Andrew L Sullivan, Omaha
Nebraskans are living under the misimpression that we live in a democracy. Though our country and our state claim it. In a democracy, the voter, especially in statewide politics, votes their desires for their fellow Nebraskans, and the voters allegedly get what they vote for.
Nebraskans voted for medical cannabis. It's being held up by conservative state government. Nebraskans voted for an increased minimum wage. It's being held up and attacked actively by the attorney general because he, like so many in government are business owners or are close to the business community. And not the labor community. It's disgusting, cowardly and frankly un-American that we as Huskers voted to pay people more at base level as costs go up for everything, yet the business community with its political pull keeps wages suppressed.
If you cannot run your business without 1993 wages for your workers, then you don't deserve to run a business. There are plenty of successful business models that include the $15-an-hour wage, just less labor and more automation. Or more workers, and cheaper rental spaces, or any combo of those things.
Any business that adopts $15 an hour needs to put in their window a big sticker that says "No need to tip, we pay a living wage here” and let the market speak.

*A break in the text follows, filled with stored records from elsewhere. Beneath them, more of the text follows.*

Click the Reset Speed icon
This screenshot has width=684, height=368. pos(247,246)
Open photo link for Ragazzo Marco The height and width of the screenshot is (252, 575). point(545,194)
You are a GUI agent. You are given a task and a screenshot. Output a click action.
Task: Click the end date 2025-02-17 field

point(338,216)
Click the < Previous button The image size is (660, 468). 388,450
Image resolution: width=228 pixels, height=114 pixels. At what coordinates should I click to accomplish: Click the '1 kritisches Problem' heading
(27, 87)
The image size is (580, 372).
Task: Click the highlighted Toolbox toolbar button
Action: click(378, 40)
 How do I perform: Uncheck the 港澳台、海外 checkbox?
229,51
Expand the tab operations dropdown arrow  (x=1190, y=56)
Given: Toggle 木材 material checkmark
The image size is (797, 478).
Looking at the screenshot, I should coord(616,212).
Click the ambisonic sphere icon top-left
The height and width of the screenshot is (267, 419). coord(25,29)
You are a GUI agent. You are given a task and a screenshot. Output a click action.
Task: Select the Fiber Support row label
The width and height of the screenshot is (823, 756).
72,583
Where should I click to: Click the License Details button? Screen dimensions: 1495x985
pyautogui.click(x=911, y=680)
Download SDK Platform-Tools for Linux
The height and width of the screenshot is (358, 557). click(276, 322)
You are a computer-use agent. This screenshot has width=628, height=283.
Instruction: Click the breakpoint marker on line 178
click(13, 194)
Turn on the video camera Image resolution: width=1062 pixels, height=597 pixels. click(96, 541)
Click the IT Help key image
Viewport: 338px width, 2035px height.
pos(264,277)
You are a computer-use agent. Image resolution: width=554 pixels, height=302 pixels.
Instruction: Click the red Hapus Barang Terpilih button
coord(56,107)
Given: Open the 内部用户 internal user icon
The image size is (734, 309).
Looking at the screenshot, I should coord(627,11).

Aaron Fischer-Erikson, Lincoln
We hold up our Christian beginnings in praise of who we are as a country. Yet we, one of the richest countries, cut food aid for the hungry here and overseas. Yet we cut medical assistance for our citizens and other countries. Yet we incarcerate a higher percentage of our citizens than most other countries. Yet we continue to use the death penalty when most countries have abolished it. Indeed, extremely few countries still use the death penalty. Yet we increase our already high military spending while citing the need to cut human aid for budgetary reasons. With our Christian beginnings, we should be so much better than this.